Había amanecido. A través de la ventanilla se veían
casas, prados, algún que otro bosque, todo envuelto en una neblina y, por la
cantidad de verde que adivinaba, el chico supuso que al salir el sol
disfrutarían de un paisaje maravilloso.
Pero el sol que esperaba ver muy pronto tardaría
algunos días en aparecer, y no sería tan luminoso como el de Valencia. Aunque
eso, él no lo sabía todavía.
Lo que sí supo de inmediato fue el frío que hacía
en Ginebra. Antes de poner los pies en el suelo, su cuerpo comenzó a tiritar.
Lloviznaba, y la ligera brisa que les recibió cortaba como cuchillas. Él no lo
comprendía. Dos días antes, el siete de abril, había salido de Valencia con un
sol radiante y temperatura casi veraniega.
Los viajeros iban pasando sin mayor dificultad la
frontera; pero a él, cuando mostró su pasaporte español, se lo retuvieron y le hicieron
esperar en una sala contigua. Allí encontró a tres españoles más en
circunstancias parecidas.
En la sala, bien climatizada, dejó de tiritar de
frío, pero la incertidumbre seguía haciéndole temblar. ¿Qué era aquello? –se
preguntaba. Él traía una carta de la empresa que le garantizaba un puesto de
trabajo.
Tras él todavía entraron cuatro españoles más en
la sala. Todos se preguntaban lo mismo, ¿qué hacemos aquí? ¿Por qué nos
retienen? Y en todos se apreciaba la misma perplejidad. El que más y el que
menos temía que allí terminaría el trayecto y comenzaba el regreso.
Nadie les daba una explicación y el recelo no
tardó en convertirse en desconfianza.
Una hora más tarde entró una joven en la sala y
les pidió que le acompañaran. Cargados con sus maletas, salieron a una gran
plaza, y una ráfaga de viento helado les recordó que el invierno seguía allí.
¡Qué fría bofetada les dio en la cara! Su cuerpo volvió a temblar, pero ahora
no sabía si era por incertidumbre, por miedo a que no le permitieran seguir el
trayecto o por el viento frío que cortaba la respiración.
Llovía con insistencia, y las gotas de agua caían
sobre su rostro como alfileres.
El frío y el tiritar desaparecieron nada más
entraron en un edificio de despachos al otro extremo de la plaza. La chica les
dijo que esperasen en una pequeña sala, y allí, aislados del mundo, sin que
nadie se dignara darles una explicación, solo les llegaba el murmullo de
apagadas conversaciones y el teclear de las máquinas de escribir.

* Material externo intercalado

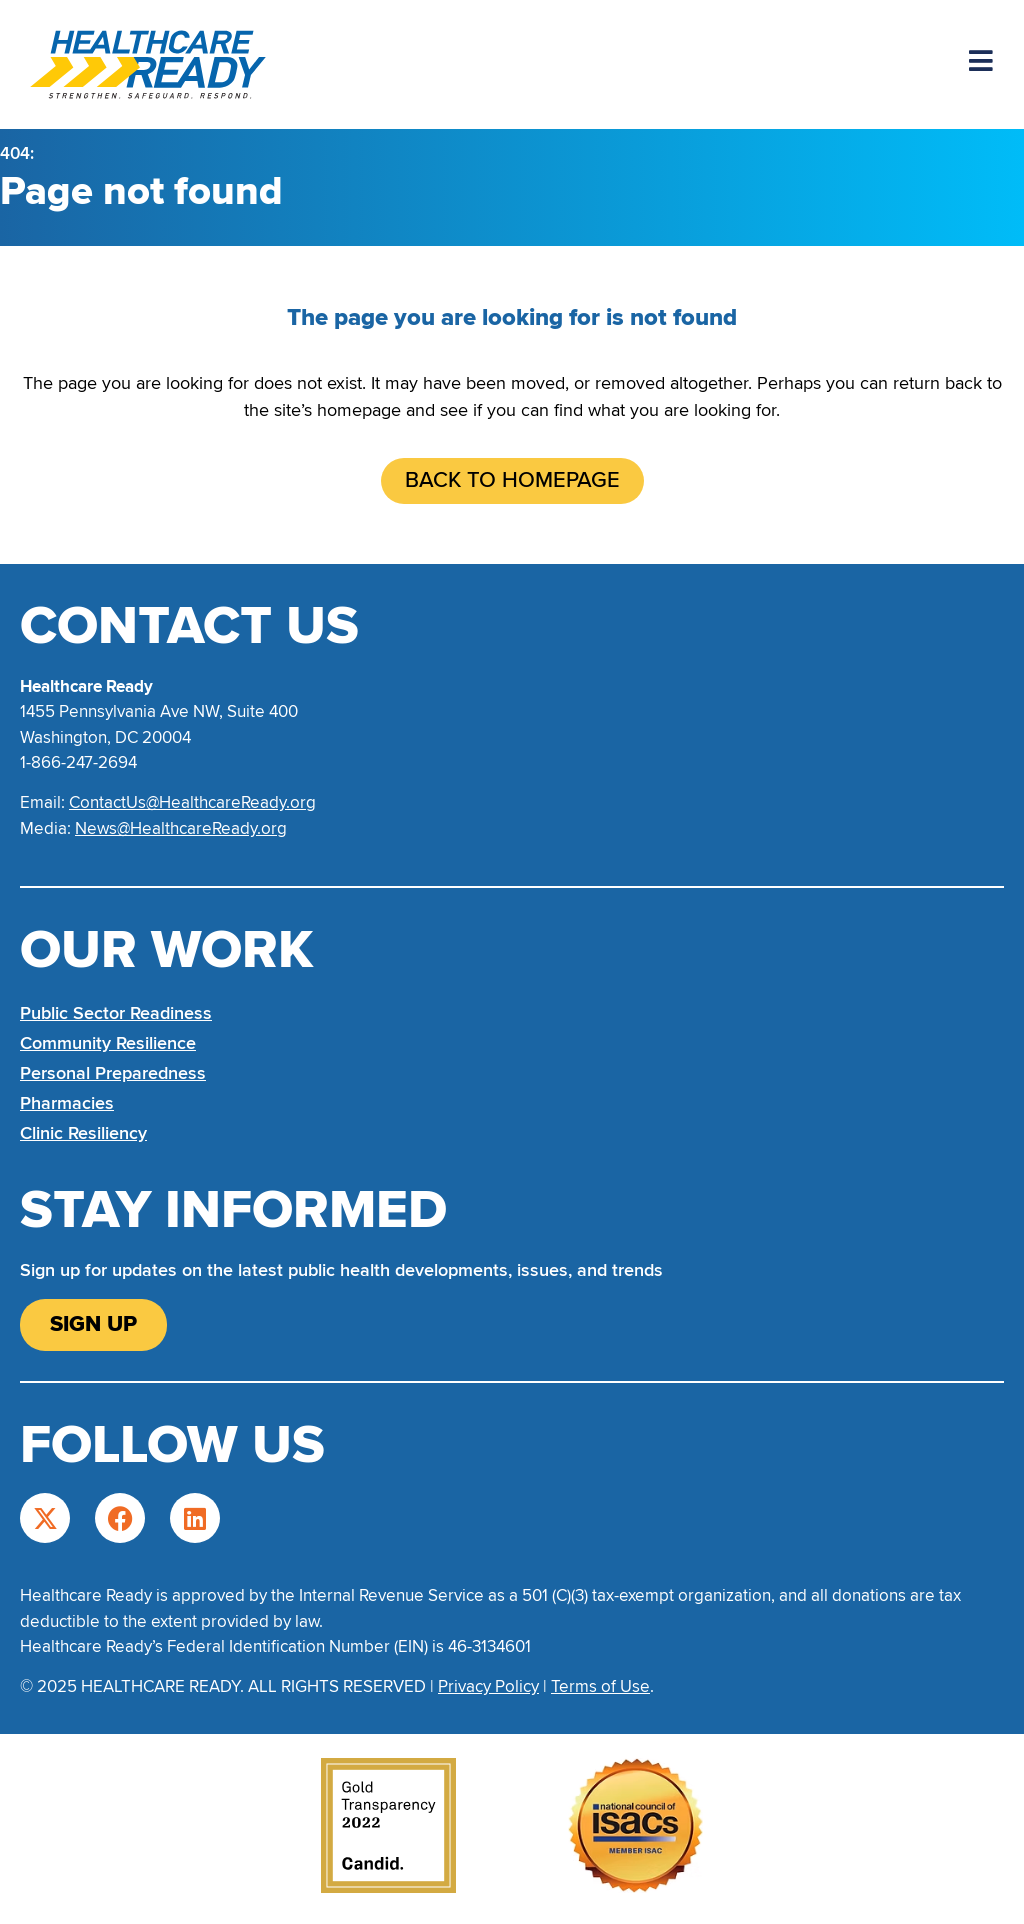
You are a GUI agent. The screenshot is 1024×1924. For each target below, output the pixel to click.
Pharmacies (67, 1103)
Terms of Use (600, 1686)
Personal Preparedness (113, 1073)
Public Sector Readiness (116, 1013)
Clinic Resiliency (83, 1133)
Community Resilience (108, 1043)
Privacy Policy (488, 1686)
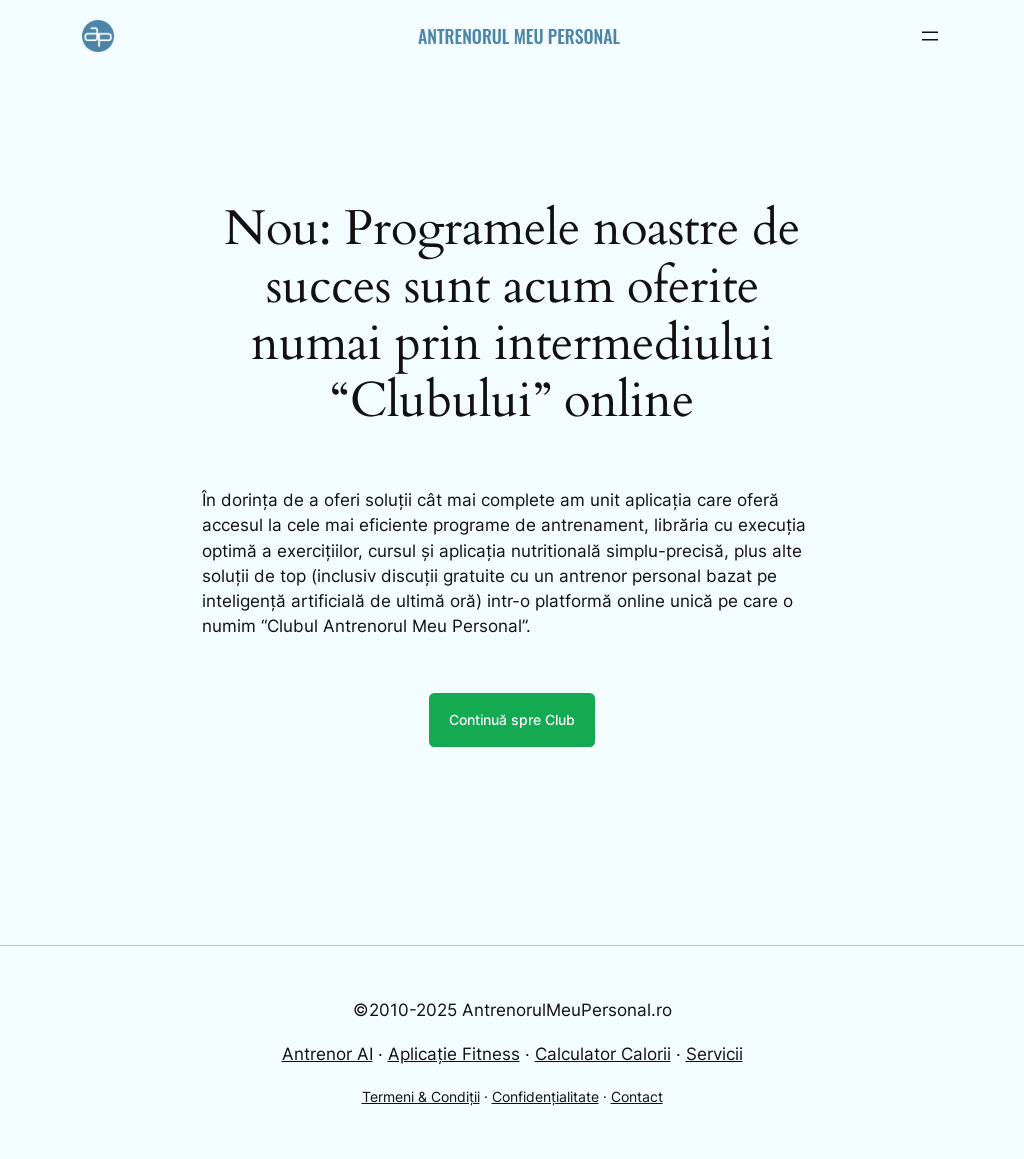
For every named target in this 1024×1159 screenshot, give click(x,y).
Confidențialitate (545, 1096)
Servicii (714, 1054)
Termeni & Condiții (421, 1096)
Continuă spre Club (512, 719)
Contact (637, 1096)
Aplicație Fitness (454, 1054)
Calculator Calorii (603, 1054)
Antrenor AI (327, 1054)
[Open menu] (930, 36)
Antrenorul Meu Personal (519, 36)
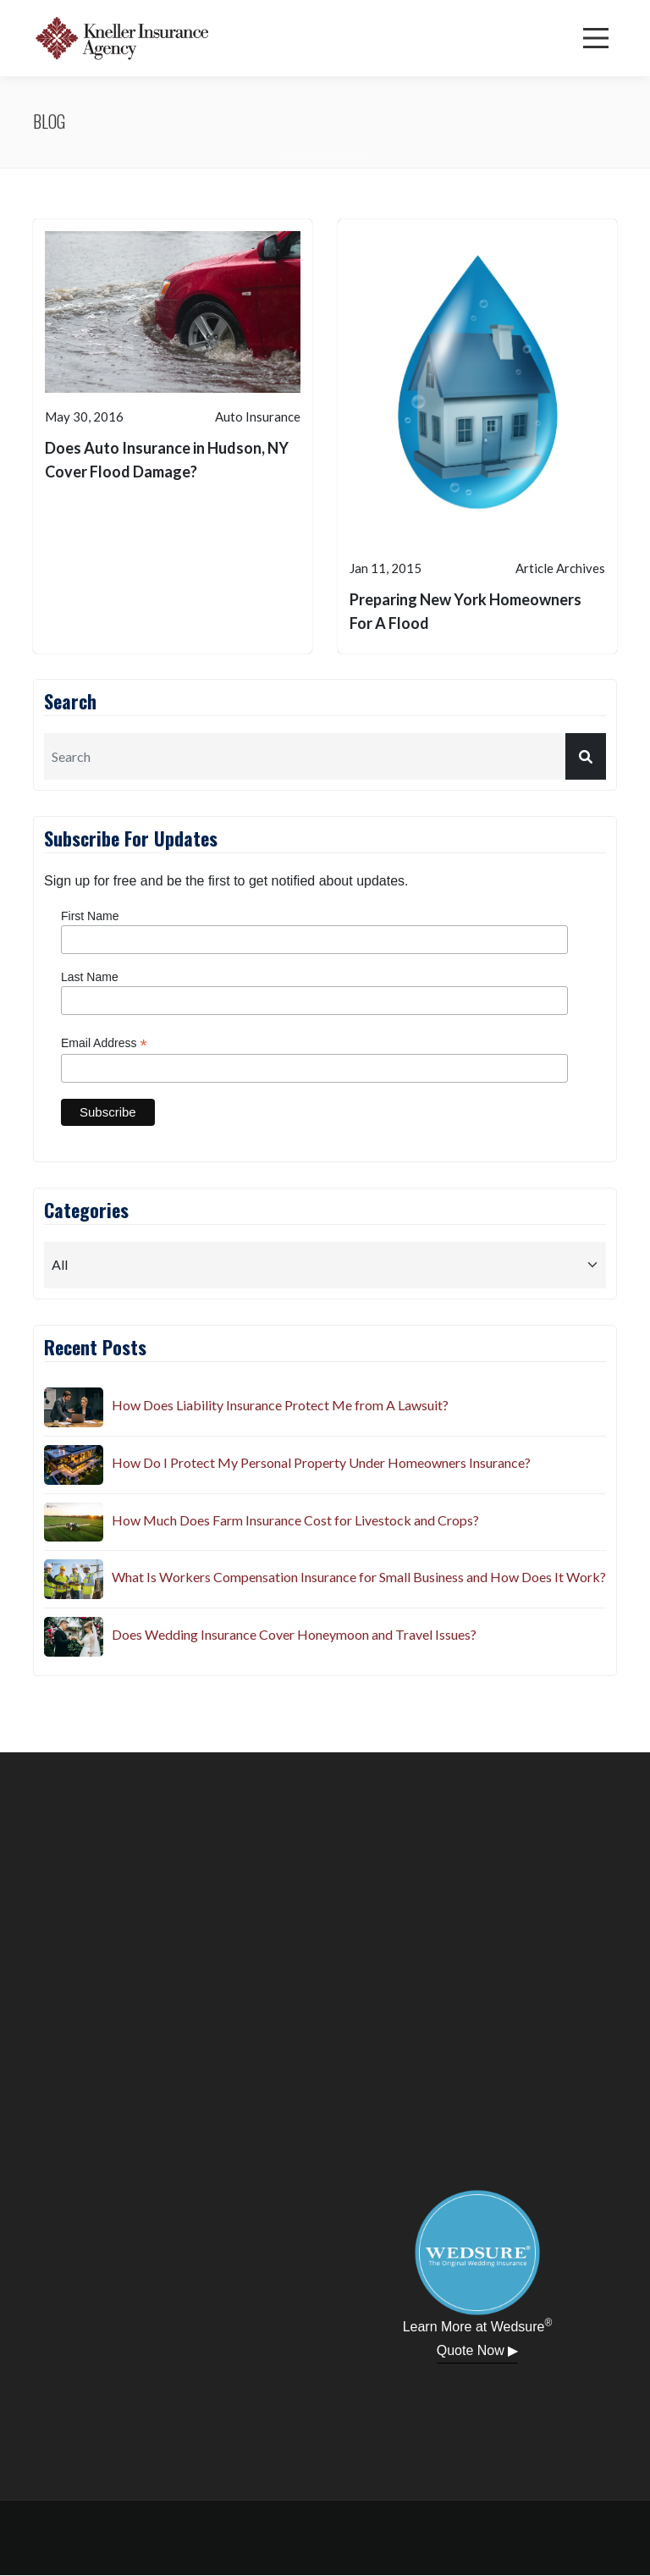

Es cierto que en la sala se sentían cobijados a
resguardo de la lluvia y el frío, pero la incertidumbre seguía martirizando sus
conciencias.
Les permitieron salir a tomar un bocadillo. Era
medio día, pero negros nubarrones cubrían la ciudad y el ambiente parecía de
media noche. El joven, que tenía conocimientos de francés, se defendió y
todavía ayudó a alguno de sus compañeros de desventura. Sus comentarios eran de
desánimo, casi de derrota. A esas horas ya nadie confiaba en una solución feliz.
Pero no hay mal que cien años dure.
Hacia las tres de la tarde, la misma chica de
antes llegó con unos papeles en la mano, preguntó por José Fuster. El joven,
con el alma en vilo, esperó el veredicto.
—
Le llamo el primero –dijo la joven en un buen
español –porque todavía tiene un largo viaje hasta Zúrich.
No prestó atención a los comentarios que vinieron
a continuación, era innecesario. Al joven, con el primero era suficiente: le
sonó a gloria.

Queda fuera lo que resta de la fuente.